Factors affecting lymphocyte collection efficiency for the manufacture of chimeric antigen receptor T cells in adults with B‐cell malignancies

BACKGROUND The clinical and procedural parameters that affect the optimal collection of lymphocytes for the production of chimeric antigen receptor (CAR) T cells remain undefined but are increasingly important, as commercial products are now available. We evaluated determinants of low lymphocyte collection efficiency (CE) and the rate of successful CAR T‐cell manufacture in middle‐aged and older adults with advanced B‐cell malignancies. STUDY DESIGNS AND METHODS Mononuclear cell collections using two apheresis platforms (COBE Spectra and Spectra Optia, Terumo BCT) from patients participating in a CD19‐directed CAR T‐cell therapy trial were reviewed.

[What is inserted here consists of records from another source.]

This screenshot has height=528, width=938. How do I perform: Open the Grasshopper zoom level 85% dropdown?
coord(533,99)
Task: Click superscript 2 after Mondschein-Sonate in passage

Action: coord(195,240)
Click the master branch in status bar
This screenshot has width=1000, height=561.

Patient‐ and disease‐specific factors, peripheral blood counts, apheresis parameters, and product cell counts were analyzed to determine effects on lymphocyte CE. RESULTS Ninety‐two apheresis events from patients with acute lymphocytic leukemia (ALL) (n = 28), chronic lymphocytic leukemia (n = 18), and non‐Hodgkin lymphoma (n = 46) were available for analysis. Forty‐one collections (45%) had a lymphocyte CE of <40%. On multivariable analysis, age (every 10‐year increase, odds ratio [OR] = 1.51; p = 0.034), disease type (chronic lymphocytic leukemia vs. ALL, OR = 0.24; p = 0.052; non‐Hodgkin lymphoma vs. ALL, OR = 0.20; p = 0.009) and precollection platelets (every 10 × 10 3 /μL increase, OR = 1.07; p = 0.005) were appreciably associated with a lymphocyte CE of <40%. No major apheresis complications occurred. CONCLUSIONS Lymphocyte collection at our center was well tolerated and 100% successful in manufacturing CD19‐directed CAR T cells from adult patients with B‐cell malignancies despite low CE in some patients. A diagnosis of ALL, advancing age, and higher preapheresis platelet counts were observed to be associated with low CE.